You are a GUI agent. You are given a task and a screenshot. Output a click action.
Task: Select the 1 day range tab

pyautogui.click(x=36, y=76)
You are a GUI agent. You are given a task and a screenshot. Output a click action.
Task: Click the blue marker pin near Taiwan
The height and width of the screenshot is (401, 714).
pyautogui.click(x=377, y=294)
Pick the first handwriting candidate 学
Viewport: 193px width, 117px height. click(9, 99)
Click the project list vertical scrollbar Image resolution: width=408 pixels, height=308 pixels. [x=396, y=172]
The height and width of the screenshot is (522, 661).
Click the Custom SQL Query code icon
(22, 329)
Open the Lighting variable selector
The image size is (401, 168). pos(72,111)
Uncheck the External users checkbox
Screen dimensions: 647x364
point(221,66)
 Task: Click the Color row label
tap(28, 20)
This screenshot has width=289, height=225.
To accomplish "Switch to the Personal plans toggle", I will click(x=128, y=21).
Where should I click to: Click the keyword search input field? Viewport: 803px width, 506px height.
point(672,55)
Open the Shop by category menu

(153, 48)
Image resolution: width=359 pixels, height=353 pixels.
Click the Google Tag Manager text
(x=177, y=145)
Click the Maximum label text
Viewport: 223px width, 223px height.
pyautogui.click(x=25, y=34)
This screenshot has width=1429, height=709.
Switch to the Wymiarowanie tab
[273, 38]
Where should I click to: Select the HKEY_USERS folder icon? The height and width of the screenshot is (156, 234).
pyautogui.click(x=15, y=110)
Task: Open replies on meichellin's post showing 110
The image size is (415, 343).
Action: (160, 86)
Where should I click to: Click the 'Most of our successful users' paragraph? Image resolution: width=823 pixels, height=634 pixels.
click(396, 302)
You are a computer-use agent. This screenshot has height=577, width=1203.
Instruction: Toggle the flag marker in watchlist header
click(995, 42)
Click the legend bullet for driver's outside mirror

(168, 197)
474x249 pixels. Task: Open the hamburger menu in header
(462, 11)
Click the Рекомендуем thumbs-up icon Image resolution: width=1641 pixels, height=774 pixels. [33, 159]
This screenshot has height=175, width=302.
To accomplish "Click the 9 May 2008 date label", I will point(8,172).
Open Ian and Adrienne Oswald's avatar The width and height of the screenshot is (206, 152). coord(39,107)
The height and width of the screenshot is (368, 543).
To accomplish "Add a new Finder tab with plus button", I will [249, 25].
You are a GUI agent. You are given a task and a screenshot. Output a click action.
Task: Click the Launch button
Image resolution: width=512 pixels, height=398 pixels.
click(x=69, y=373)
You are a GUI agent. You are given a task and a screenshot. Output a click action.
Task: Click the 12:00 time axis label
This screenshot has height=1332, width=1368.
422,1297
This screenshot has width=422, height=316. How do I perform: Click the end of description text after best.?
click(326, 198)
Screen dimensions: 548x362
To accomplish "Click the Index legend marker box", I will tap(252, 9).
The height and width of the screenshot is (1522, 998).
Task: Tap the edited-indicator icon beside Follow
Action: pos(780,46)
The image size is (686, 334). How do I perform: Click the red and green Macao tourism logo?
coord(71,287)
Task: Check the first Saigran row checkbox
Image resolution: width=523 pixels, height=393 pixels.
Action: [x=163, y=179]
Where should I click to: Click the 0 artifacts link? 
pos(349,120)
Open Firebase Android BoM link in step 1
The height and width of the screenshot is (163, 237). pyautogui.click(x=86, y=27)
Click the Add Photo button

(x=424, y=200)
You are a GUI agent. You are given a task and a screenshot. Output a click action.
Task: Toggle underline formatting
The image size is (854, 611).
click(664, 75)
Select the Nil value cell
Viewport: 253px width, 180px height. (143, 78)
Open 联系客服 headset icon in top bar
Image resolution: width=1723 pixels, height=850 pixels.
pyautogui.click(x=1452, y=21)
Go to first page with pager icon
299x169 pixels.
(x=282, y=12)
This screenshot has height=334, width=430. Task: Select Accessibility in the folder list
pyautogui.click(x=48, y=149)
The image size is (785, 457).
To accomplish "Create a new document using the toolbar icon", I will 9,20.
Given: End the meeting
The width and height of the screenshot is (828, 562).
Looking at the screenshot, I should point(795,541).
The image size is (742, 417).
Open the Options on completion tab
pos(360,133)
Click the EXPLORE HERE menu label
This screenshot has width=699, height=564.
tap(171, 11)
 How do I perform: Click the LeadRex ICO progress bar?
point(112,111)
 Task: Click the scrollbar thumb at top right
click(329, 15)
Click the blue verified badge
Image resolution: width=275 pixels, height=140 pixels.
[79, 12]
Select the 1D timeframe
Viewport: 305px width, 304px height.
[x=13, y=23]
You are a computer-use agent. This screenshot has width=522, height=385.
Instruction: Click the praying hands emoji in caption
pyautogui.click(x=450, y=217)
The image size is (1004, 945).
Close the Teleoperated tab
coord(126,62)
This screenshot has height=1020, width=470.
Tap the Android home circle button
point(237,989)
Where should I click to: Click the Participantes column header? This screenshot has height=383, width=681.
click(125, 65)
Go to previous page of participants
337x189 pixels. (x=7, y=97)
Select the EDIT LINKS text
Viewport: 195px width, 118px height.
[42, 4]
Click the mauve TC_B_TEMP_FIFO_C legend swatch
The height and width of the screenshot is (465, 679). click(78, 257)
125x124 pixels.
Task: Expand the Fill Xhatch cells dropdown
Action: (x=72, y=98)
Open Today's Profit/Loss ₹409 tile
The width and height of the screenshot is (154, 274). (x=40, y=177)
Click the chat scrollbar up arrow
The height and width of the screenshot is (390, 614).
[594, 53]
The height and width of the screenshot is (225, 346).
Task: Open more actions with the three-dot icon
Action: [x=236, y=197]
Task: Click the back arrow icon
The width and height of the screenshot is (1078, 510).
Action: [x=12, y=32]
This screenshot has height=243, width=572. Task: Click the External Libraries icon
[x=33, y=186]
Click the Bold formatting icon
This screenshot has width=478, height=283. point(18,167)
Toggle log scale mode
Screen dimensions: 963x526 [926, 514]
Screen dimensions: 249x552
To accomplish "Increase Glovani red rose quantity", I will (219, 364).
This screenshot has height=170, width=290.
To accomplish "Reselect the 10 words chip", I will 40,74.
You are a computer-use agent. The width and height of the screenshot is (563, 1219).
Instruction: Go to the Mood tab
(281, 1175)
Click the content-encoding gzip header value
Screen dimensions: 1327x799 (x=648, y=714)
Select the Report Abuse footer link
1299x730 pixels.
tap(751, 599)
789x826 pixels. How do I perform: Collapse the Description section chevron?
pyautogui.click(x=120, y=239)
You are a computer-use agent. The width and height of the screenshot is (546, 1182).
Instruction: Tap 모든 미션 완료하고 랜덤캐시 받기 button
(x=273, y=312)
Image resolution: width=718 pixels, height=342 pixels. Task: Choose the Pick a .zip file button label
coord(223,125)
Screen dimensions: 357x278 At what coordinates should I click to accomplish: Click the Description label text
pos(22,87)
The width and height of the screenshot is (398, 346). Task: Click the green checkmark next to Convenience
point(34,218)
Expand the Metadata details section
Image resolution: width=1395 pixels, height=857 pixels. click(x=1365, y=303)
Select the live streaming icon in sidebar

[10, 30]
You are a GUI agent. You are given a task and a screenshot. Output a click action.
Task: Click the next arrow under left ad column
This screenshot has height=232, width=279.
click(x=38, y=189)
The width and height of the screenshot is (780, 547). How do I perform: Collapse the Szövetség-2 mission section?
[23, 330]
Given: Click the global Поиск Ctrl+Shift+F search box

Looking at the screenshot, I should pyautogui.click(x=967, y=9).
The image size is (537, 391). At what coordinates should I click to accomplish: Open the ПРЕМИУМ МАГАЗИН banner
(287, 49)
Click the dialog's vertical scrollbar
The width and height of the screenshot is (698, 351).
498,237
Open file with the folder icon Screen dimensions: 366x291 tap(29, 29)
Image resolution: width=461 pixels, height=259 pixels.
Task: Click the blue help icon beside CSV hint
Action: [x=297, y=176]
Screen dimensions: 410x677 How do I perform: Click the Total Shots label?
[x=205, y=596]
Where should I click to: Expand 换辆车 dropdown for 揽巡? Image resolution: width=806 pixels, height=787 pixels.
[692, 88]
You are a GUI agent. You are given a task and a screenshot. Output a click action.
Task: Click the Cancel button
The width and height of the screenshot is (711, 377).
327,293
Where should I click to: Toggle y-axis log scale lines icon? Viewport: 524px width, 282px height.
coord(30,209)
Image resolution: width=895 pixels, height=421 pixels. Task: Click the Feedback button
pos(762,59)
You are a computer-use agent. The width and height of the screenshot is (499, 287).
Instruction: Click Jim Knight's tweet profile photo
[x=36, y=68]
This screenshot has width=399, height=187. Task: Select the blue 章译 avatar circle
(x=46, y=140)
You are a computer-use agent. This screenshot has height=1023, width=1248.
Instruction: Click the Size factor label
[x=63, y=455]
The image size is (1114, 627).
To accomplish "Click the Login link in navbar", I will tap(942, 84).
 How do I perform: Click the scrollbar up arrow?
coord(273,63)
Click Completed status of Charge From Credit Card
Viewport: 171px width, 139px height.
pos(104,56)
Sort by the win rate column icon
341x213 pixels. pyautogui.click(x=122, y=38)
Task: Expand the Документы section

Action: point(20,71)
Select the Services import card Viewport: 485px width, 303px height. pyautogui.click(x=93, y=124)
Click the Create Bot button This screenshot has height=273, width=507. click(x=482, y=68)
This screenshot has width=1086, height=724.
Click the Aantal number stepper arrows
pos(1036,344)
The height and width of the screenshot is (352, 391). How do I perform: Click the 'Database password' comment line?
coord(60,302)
........
*YOUR ASSIGNMENT*: Return the lines above precisely as they appear, beginning at the first line and ending at the line with "has height=577, width=1203.", and nothing after it.

*ANSWER BELOW*:
You are a GUI agent. You are given a task and a screenshot. Output a click action.
Task: Select the 1 day range tab

pyautogui.click(x=36, y=76)
You are a GUI agent. You are given a task and a screenshot. Output a click action.
Task: Click the blue marker pin near Taiwan
The height and width of the screenshot is (401, 714).
pyautogui.click(x=377, y=294)
Pick the first handwriting candidate 学
Viewport: 193px width, 117px height. click(9, 99)
Click the project list vertical scrollbar Image resolution: width=408 pixels, height=308 pixels. [x=396, y=172]
The height and width of the screenshot is (522, 661).
Click the Custom SQL Query code icon
(22, 329)
Open the Lighting variable selector
The image size is (401, 168). pos(72,111)
Uncheck the External users checkbox
Screen dimensions: 647x364
point(221,66)
 Task: Click the Color row label
tap(28, 20)
This screenshot has width=289, height=225.
To accomplish "Switch to the Personal plans toggle", I will click(x=128, y=21).
Where should I click to: Click the keyword search input field? Viewport: 803px width, 506px height.
point(672,55)
Open the Shop by category menu

(153, 48)
Image resolution: width=359 pixels, height=353 pixels.
Click the Google Tag Manager text
(x=177, y=145)
Click the Maximum label text
Viewport: 223px width, 223px height.
pyautogui.click(x=25, y=34)
This screenshot has width=1429, height=709.
Switch to the Wymiarowanie tab
[273, 38]
Where should I click to: Select the HKEY_USERS folder icon? The height and width of the screenshot is (156, 234).
pyautogui.click(x=15, y=110)
Task: Open replies on meichellin's post showing 110
The image size is (415, 343).
Action: (160, 86)
Where should I click to: Click the 'Most of our successful users' paragraph? Image resolution: width=823 pixels, height=634 pixels.
click(396, 302)
You are a computer-use agent. This screenshot has height=577, width=1203.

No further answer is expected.